When asked how much he spent on adopting Francess, he says: “I spent about $250 to $300; her vaccination was already paid for by the shelter, but for her deworming and her visits to the vet for further check-ups after leaving the shelter was paid by me.”

When you purchase a pet, on the other hand, a presale screening process is required before the retailer completes the Pet Purchase Declaration and you’re cleared to bring your new pet home. Most pet shops ensure that the pets sold are healthy, microchipped, vaccinated, and ready for their new homes.


    Kobi the corgi when he was up for viewing at the pet shop. Photo courtesy of Soon Hui Xuan

    Shernice Chua, 21, a former pet shop assistant, feels that the difference between adopting and purchasing a pet is that you may not be able to experience the process of growing up with your adopted pet as adoption usually takes place when the animal is at an older age.

    The risks of adopting a pet

    Pets from adoption shelters might have a higher chance of having health complications.  When a pet first gets rescued, there is no proper documentation of their origin. Upon entering a shelter, they are treated for wounds, tested for diseases, vaccinated, and sterilised. Despite this, there is no way to know if they have any underlying medical conditions that display no symptoms.

    Not all shelters know a stray animal’s background, and although rescued animals are vaccinated and facilities are kept clean, they are still susceptible to diseases.

    Shernice says: “When you purchase a pet from the store, it is more reliable as everything, from the paperwork down to where the pet is sourced, will be written in black and white. Pet shops also have stricter rules and regulations when applying for a licence from the Animal & Veterinary Service (AVS).” 

    As compared to purchasing a pet from a reputable merchant, adopting one would mean that you would have to bear the hefty medical bills should your pet fall sick upon reaching your home.

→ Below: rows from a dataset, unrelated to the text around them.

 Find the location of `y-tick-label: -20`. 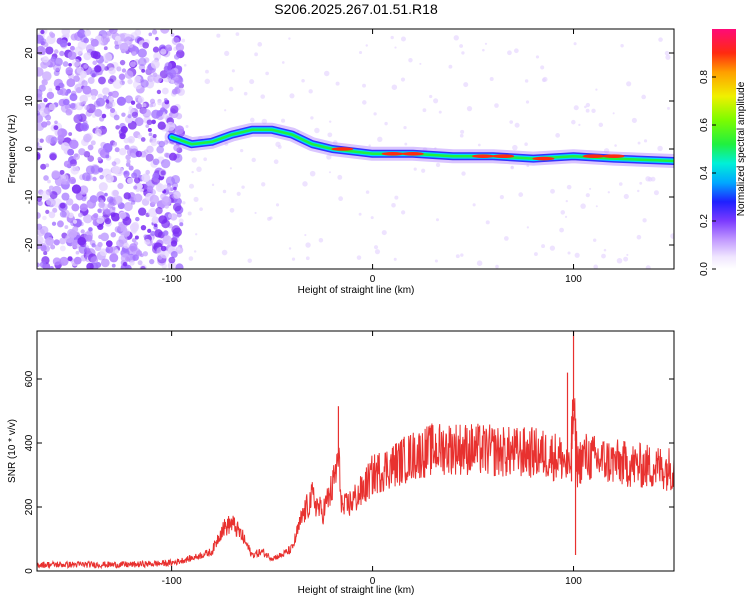

y-tick-label: -20 is located at coordinates (30, 244).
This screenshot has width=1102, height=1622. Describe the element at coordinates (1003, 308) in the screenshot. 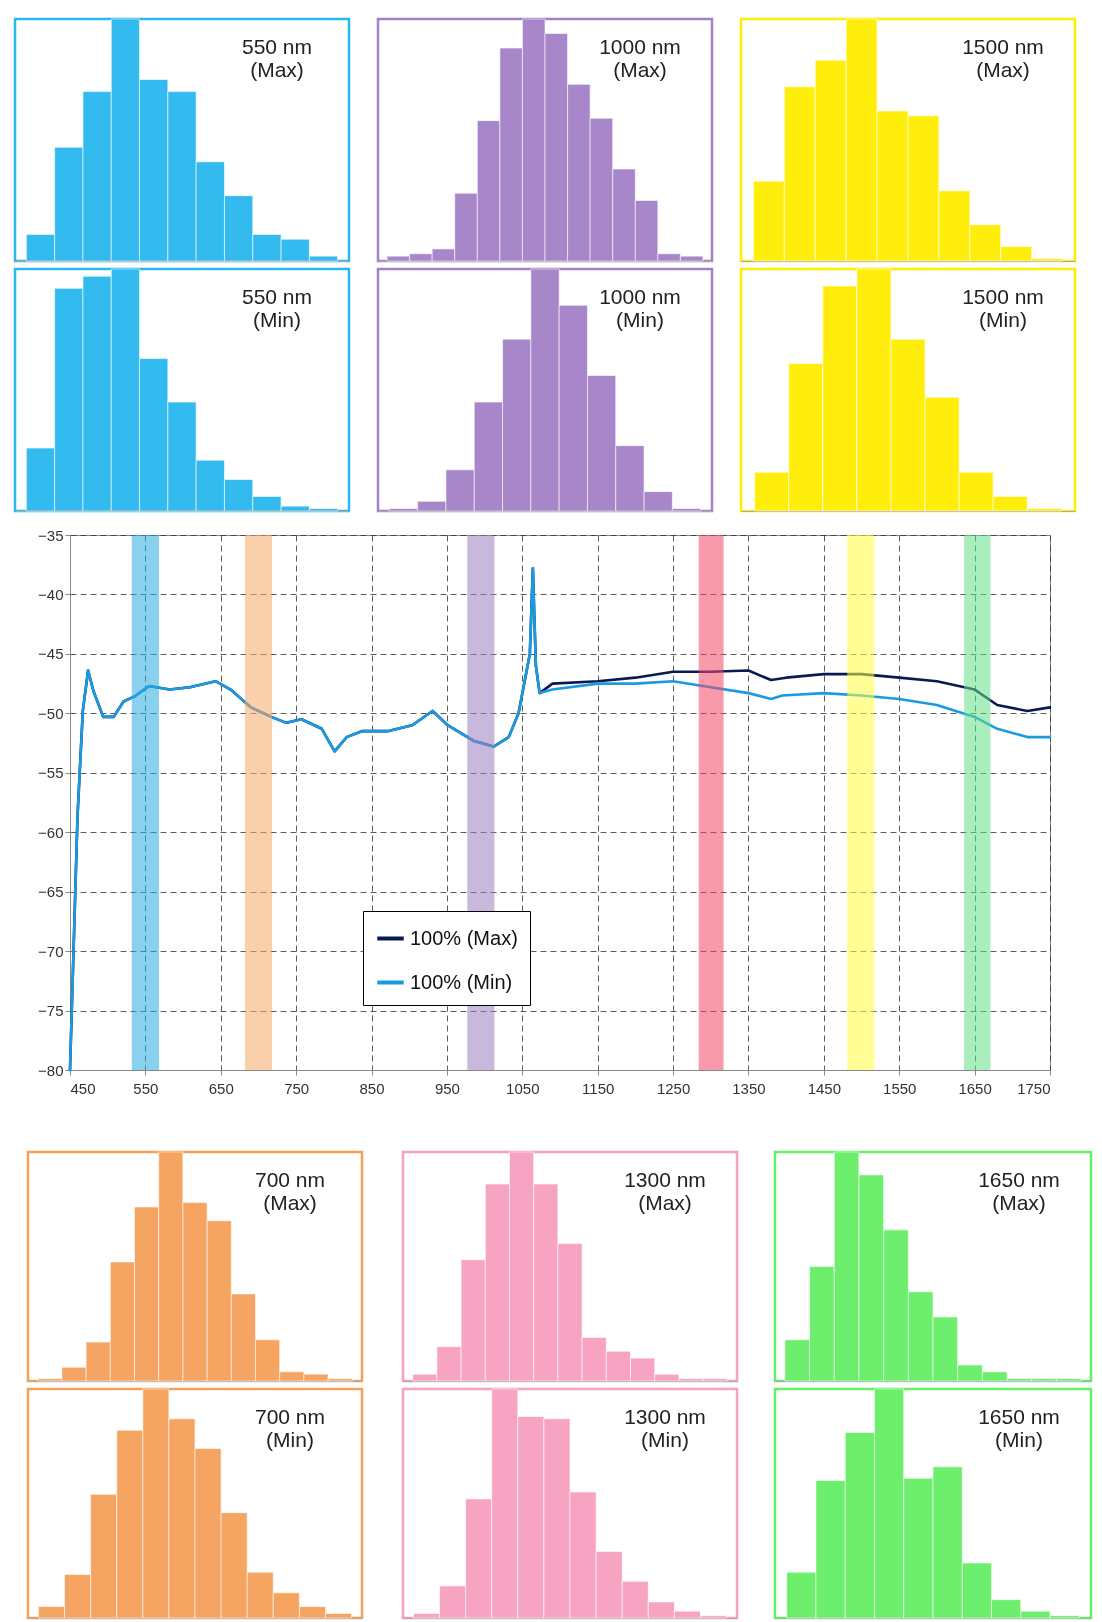

I see `text: 1500 nm (Min)` at that location.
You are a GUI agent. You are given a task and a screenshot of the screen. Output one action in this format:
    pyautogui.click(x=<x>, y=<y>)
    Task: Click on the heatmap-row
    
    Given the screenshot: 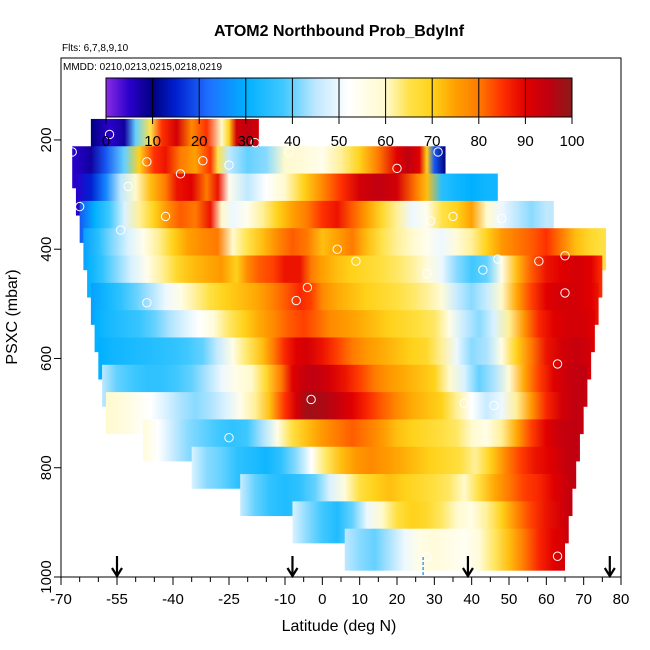 What is the action you would take?
    pyautogui.click(x=454, y=550)
    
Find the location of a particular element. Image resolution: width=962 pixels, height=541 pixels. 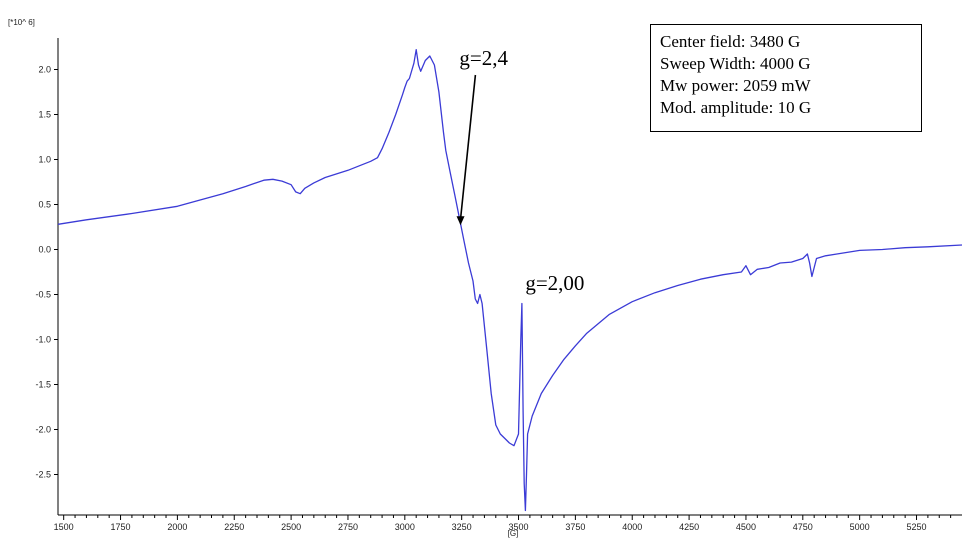

x-tick-label: 2000 is located at coordinates (177, 527).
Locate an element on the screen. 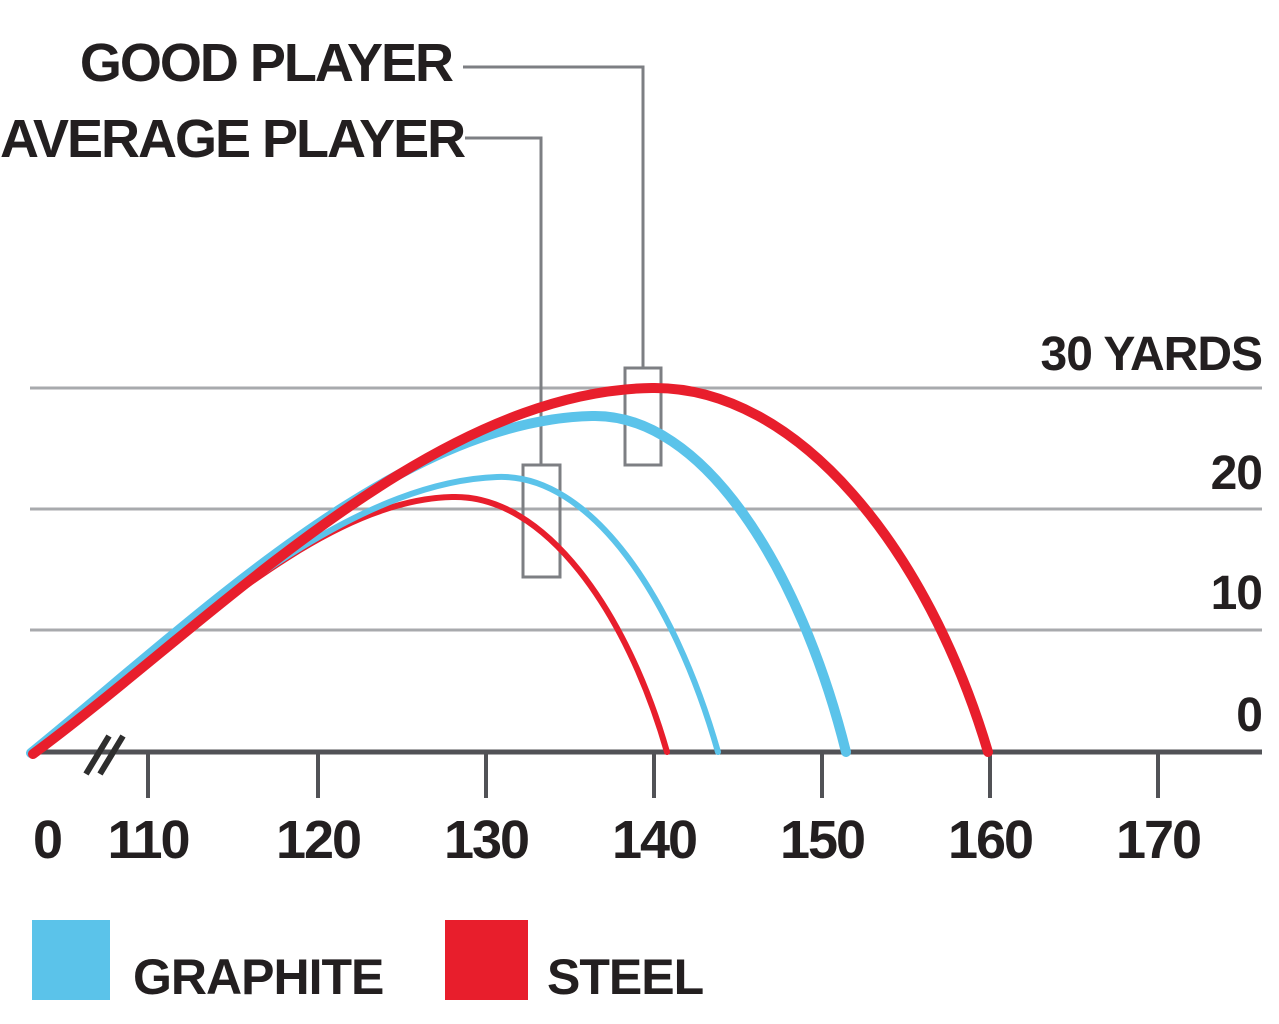 This screenshot has width=1279, height=1024. legend-label-graphite: GRAPHITE is located at coordinates (258, 977).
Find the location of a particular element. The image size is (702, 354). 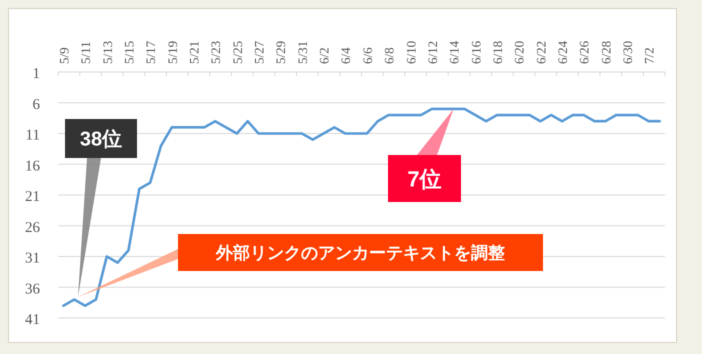

y-tick-label: 31 is located at coordinates (32, 258).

    Kobi the corgi on his daily walk at Jurong Lake Garden. Photo courtesy of Soon Hui Xuan

    Vet bills can be very expensive, consultations start at $40 and can go up to $120 for 24-hour emergency clinics, you’ll also have to bring your pets in for sterilisation, vaccines, health checks, and different treatments when they become ill.

    Jan says: “Vet bills aside, I think you’ll have to make sure you have enough time to bond with them and make sure their basic needs are met.”

    With that said, adopting a pet means giving them a second chance. They might have been abandoned, lost, or abused before arriving at the shelter. 

    Giving a new life to these furry friends is no small feat, so make sure you open your home to them. With more than 14 places to adopt from, you’re sure to find one that suits your home.